■ REQUIRED ACTION: For the data that follows, give the number of lines in which "screenshot" appears. Add nothing to it.

[Records from a data collection]
********
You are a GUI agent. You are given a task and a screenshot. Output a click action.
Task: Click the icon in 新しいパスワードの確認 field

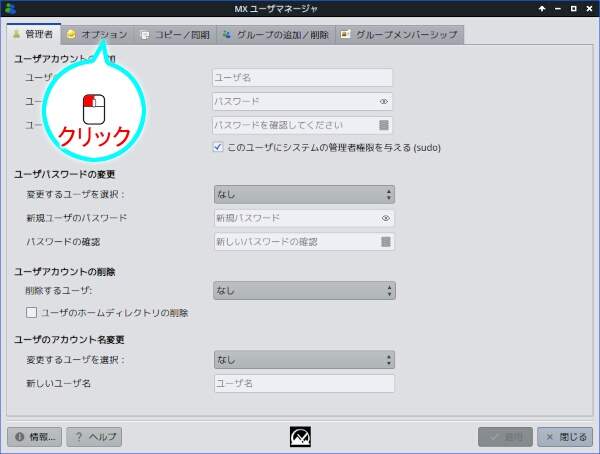(x=385, y=242)
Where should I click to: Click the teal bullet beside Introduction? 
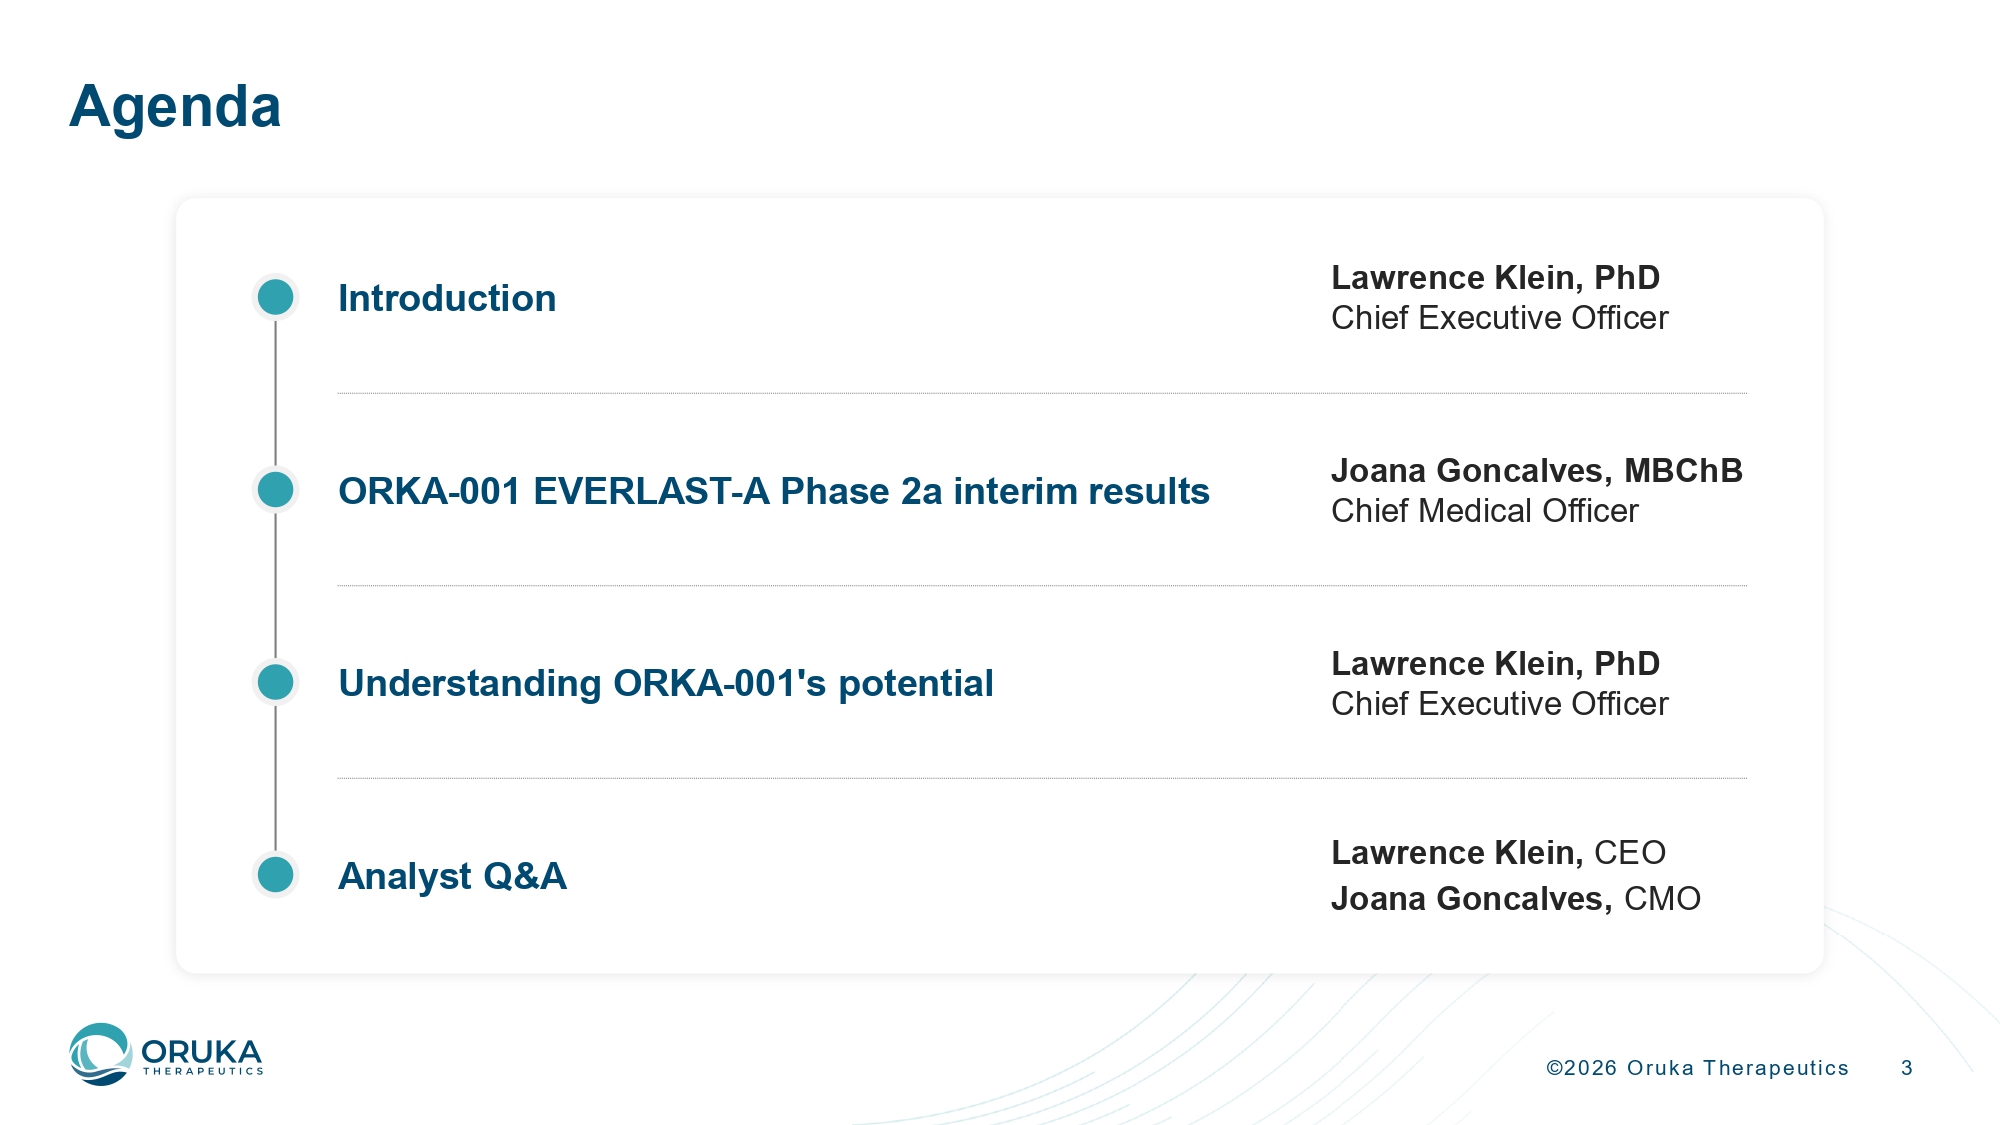pos(275,297)
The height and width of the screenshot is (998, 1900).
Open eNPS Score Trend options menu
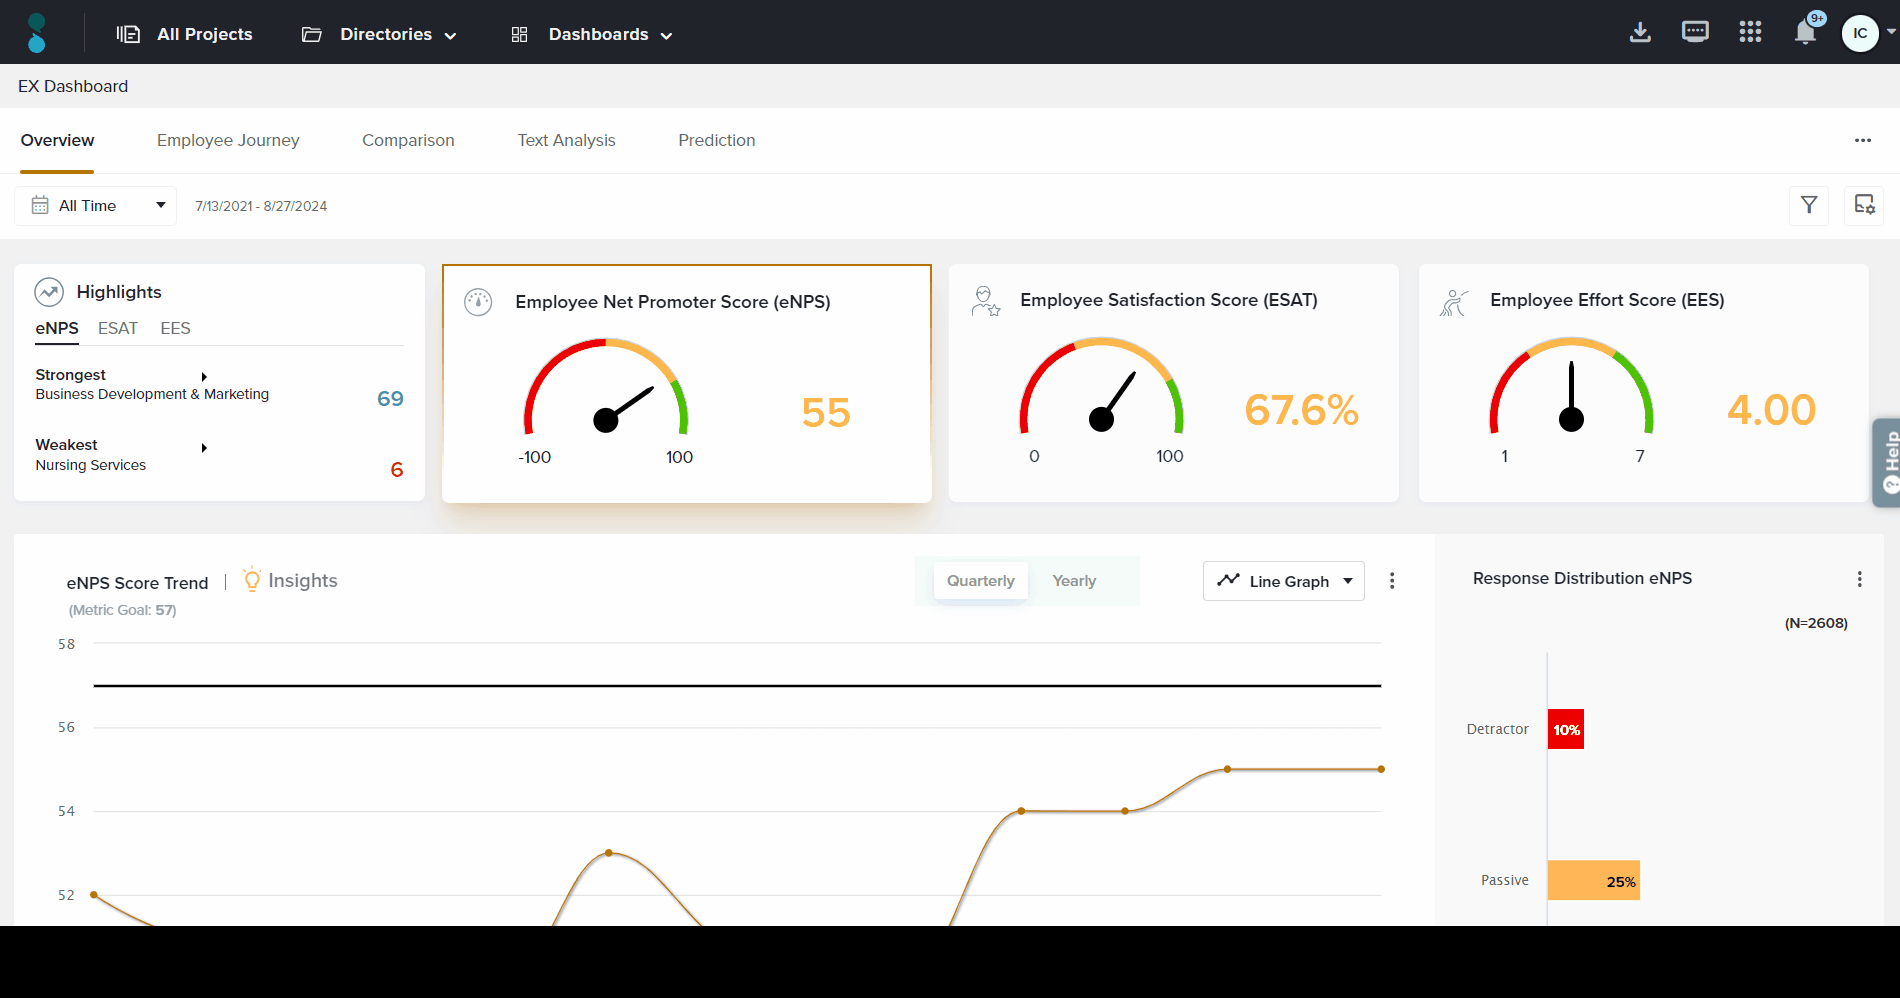(1392, 581)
********
■ RESULT FOR THIS TASK: 2